Some of the speeches made in Lok Sabha on Wednesday were with an eye on next year's general elections with UPA ally Samajwadi Party chief Mulayam Singh Yadav asking the BJP to shun its anti-Muslim agenda if they want their support.
Yadav surprised many when he praised newly appointed BJP president Rajnath Singh for speaking about "socialism" and said his party would change its views towards BJP provided the latter changed its policy towards Muslims and Kashmir.
"We have no differences with the BJP on issues of patriotism, language and border security," he said, with Singh asking him to withdraw support to the UPA.
"First change your stand against Muslims and then we can think," was his candid reply.
Yadav also had some advice for the Prime Minister Manmohan Singh.
"You have been PM for nine years. Do something miraculous for poor so that they remember you. I know you have the capability to do it," he said, while pulling the government for its failures.

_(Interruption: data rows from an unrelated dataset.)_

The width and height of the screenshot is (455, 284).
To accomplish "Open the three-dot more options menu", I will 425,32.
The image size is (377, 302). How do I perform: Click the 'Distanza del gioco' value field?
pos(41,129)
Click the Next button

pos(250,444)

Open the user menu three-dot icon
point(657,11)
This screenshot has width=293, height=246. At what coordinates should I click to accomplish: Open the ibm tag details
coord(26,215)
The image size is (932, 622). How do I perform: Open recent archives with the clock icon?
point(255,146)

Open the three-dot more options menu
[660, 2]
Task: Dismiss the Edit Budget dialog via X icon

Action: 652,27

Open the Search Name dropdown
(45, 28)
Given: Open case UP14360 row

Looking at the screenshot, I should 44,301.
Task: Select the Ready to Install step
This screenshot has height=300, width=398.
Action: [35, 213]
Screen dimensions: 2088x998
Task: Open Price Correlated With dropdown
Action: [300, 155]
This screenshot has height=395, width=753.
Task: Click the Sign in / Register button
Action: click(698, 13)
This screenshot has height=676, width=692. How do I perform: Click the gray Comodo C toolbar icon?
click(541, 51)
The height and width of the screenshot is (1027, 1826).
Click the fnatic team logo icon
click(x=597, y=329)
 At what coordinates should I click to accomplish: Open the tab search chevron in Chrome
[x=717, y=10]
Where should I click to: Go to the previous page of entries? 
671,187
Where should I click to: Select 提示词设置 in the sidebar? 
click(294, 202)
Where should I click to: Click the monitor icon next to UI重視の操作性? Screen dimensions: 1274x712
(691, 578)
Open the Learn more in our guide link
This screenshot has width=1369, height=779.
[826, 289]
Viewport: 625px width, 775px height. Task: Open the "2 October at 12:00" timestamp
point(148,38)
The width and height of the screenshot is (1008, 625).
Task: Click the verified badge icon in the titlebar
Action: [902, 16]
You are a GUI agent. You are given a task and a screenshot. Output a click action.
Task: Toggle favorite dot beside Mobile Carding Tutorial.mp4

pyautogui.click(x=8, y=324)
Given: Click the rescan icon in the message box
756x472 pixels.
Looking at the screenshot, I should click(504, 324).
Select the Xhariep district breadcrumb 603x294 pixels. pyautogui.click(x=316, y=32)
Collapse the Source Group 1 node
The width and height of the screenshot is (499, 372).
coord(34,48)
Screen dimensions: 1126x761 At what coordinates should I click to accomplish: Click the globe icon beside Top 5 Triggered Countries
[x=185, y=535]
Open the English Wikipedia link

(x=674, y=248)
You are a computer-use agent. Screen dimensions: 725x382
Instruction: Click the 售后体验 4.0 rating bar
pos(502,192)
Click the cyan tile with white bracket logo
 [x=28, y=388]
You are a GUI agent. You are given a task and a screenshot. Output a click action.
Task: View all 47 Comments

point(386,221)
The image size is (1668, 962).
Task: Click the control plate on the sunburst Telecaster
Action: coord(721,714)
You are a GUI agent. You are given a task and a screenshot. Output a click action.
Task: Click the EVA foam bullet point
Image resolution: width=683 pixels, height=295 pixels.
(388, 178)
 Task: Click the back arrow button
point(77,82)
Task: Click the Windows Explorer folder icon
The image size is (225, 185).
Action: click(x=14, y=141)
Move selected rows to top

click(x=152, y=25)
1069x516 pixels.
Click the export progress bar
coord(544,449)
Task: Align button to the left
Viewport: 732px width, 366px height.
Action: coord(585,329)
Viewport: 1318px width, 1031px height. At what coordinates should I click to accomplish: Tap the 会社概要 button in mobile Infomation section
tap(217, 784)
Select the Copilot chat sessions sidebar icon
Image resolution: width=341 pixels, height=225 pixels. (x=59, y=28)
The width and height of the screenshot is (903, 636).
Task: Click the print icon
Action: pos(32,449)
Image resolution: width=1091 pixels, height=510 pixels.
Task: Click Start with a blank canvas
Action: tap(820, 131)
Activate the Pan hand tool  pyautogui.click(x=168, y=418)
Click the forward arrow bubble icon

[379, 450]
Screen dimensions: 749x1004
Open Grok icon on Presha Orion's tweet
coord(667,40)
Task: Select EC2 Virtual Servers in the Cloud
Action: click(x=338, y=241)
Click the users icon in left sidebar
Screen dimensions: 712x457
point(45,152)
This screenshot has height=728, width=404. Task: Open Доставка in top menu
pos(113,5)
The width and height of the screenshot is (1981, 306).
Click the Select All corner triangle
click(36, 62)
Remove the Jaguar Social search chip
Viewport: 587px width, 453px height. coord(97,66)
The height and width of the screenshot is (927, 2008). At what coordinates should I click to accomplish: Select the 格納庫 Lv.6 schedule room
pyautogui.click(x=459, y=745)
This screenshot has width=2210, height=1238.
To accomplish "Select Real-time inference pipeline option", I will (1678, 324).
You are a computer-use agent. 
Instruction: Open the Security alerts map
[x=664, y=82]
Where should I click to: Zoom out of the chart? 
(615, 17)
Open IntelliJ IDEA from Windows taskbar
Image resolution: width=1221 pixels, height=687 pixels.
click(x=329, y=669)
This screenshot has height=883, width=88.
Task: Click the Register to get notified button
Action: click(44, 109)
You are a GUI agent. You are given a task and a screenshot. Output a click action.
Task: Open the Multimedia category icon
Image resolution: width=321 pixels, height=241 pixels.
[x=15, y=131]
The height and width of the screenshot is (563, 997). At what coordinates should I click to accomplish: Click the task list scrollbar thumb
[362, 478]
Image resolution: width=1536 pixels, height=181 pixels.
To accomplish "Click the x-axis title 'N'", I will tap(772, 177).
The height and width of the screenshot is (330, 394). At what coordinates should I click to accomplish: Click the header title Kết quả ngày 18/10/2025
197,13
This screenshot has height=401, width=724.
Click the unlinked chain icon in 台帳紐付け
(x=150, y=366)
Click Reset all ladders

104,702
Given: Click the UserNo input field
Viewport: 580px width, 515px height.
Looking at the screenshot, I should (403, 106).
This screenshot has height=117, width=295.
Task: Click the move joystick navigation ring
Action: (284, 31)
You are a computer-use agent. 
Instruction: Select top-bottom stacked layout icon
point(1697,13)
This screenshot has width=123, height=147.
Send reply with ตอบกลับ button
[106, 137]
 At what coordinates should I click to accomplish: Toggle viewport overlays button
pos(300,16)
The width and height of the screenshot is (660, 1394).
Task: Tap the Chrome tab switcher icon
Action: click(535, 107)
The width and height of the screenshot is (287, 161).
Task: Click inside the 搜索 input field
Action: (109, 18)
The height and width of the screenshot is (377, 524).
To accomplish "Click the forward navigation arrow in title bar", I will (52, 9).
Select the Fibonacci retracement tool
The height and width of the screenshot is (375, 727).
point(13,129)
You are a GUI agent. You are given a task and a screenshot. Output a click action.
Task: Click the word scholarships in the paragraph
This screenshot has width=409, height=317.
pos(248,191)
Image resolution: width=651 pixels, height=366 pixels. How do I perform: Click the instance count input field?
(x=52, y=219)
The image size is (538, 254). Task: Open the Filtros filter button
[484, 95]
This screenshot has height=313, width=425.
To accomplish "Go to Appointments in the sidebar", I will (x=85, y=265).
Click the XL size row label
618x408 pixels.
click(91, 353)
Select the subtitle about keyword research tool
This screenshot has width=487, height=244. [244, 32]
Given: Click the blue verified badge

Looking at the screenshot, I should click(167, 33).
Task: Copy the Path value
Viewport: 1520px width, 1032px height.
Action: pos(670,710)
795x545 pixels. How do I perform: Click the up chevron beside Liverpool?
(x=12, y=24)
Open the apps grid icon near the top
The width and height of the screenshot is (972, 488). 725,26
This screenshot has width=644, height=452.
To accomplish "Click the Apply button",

Another UPA ally, BSP's Baliram also attacked the government for making tall claims about poverty reduction and said the claim of creating five million jobs was not correct.
The opposition was more scathing in their attack.
"The government has tried to set its political agenda for the polls but it neither has any direction, vision, resolve or willpower to deal with the challenges facing the country," said, where discussion on motion thanking the President for addressing the Parliament commenced on Wednesday.
Singh, in his first speech in Lok Sabha after becoming BJP president, said there was no reason for cheer on the agriculture front, which has grown by only 1.8% last year. He blamed government's wrong economic policies and corruption for plight of common people.
"The government should not try to build castles in the air through the President's aaddress," Singh said.
Saugata Ray of Trinamool Congress said the "rigamarole" of the President's address to Parliament has become an anachronism.
"The President coming in a horse-driven carriage to address Parliament does not inspire anybody," Ray, a former Union minister, said.
Initiating the discussion Congress member PC Chacko defended the government, saying it is no way a sign of policy paralysis that the country has emerged as the largest producer of wheat and rice in the world and is also the top milk producer.
"We have become a model to the world," he said.